WASHINGTON--Despite the poor economy, Congress and the Obama Administration should keep health care reform as a top priority, witnesses told a Senate Committee today.

In testimony before the Senate Finance committee, Andrew Stern, international president of the Service Employees International Union said Congressional and White House policymakers should take advantage of the concerns expressed by many in the United States over healthcare issues to enact significant reforms to the system.

"We recognize the significant challenges in addressing the economic problems of our country," he told the committee. "But we also believe we have a once in a lifetime chance to address the economic insecurity of too many Americans by responding to the urgent need to address our nation's health care crisis."

Amitabh Chandra, an economist assistant professor of public-policy at the Kennedy School of Government at Harvard University, echoed those sentiments and added that the government may be able to ease the financial burden it faces through health care reforms.

"In a jaundiced economic environment where a growing federal budget deficit has just consumed another 700 billion dollars, advocating the case for health care reform may seem imprudent," he said.

But he said a few such reforms "can actually improve American healthcare while reducing the pressures on the Federal deficit."

Many of the needed reforms, the witnesses noted, are contained in a proposal put forth by committee Chairman Max Baucus, D-Mont., who himself called on the government to "walk and chew gum at the same time" by addressing both economic and healthcare issues.

"We need immediate action on health care reform," Sen. Baucus said in opening the hearing.

"Health care costs and the economy are linked: The key challenges of our health care system are high costs, low quality, and insufficient access. Those challenges have a direct effect on family budgets. They have a direct effect on American businesses and their ability to compete. And they have a direct effect on government spending," the senator said.

Another proposal to help resolve the nation's healthcare problems was also unveiled today by America's Health Insurance Plans.

"No one should fall through the cracks of our health care system," said Karen Ignagni, president and chief executive officer of AHIP. "Universal coverage is within reach and can be achieved by building on the current system."

The AHIP proposal builds on a series of recommendations the group began offering in November of 2006. The proposal is focused on the area of guaranteeing coverage for pre-existing conditions and ensuring affordability in the market for individual coverage.

Recommendations addressing other areas, such as overall affordability, accessibility and quality of care, would be forthcoming in the next few weeks, according to AHIP.
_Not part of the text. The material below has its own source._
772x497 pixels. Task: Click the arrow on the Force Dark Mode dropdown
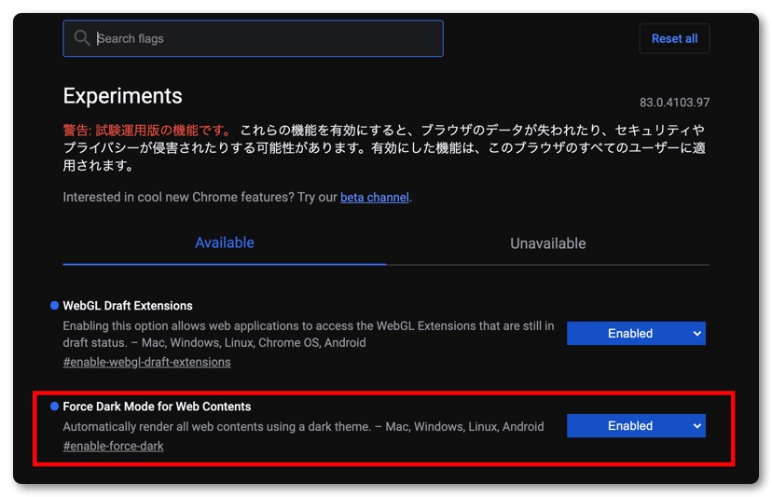tap(696, 426)
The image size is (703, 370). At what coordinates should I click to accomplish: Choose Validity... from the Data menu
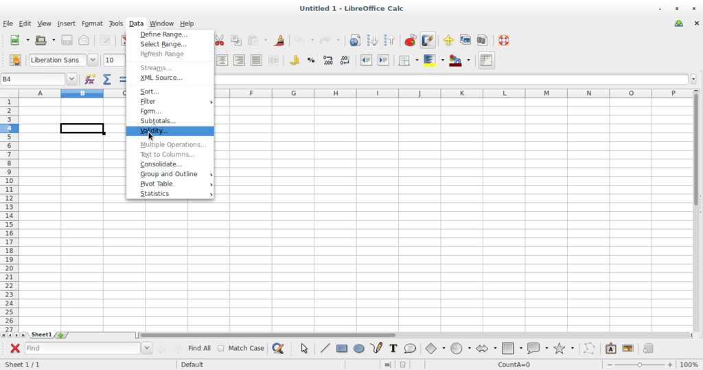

The recommendations made by AHIP include offering coverage with no pre-existing condition exclusions, establishing an individual coverage requirement and a verification system for that requirement with enforcement.
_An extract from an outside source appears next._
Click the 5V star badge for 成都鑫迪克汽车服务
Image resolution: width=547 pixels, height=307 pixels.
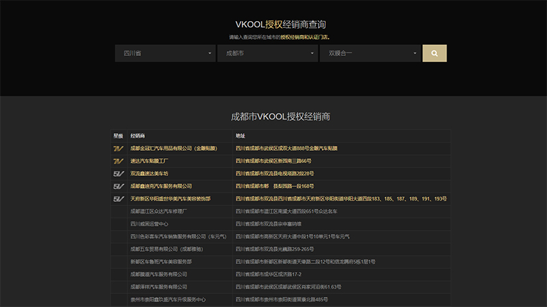click(x=118, y=186)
Additionally, AHIP called on policymakers to create a refundable, advance tax credit for individuals and working families, establishing equity in the tax treatment of coverage obtained through an employer or on the individual market. Also, AHIP advocated ensuring premium stability through a broadly funded reimbursement mechanism to spread costs for the highest-risk individuals.

AHIP, said Ms. Ignagni, "is responding to the concerns of the American people by offering a workable solution to ensure that no one is left out of the health care system because of their health, age, income or employment status."

The Blue Cross Blue Shield Association also announced its support for efforts towards universal coverage, endorsing a requirement for insurers to offer coverage to all provided it is coupled with a mandate for individuals to obtain coverage.

"Coupling a requirement that insurers must offer coverage to everyone regardless of health status with an effective requirement that everyone have insurance would enable insurers to offer coverage to everyone regardless of their health status -- without the unintended consequence of premium increases," said Blue Cross and Blue Shield Association president and CEO Scott Serota.

This article updated Nov. 20, 10:16 a.m.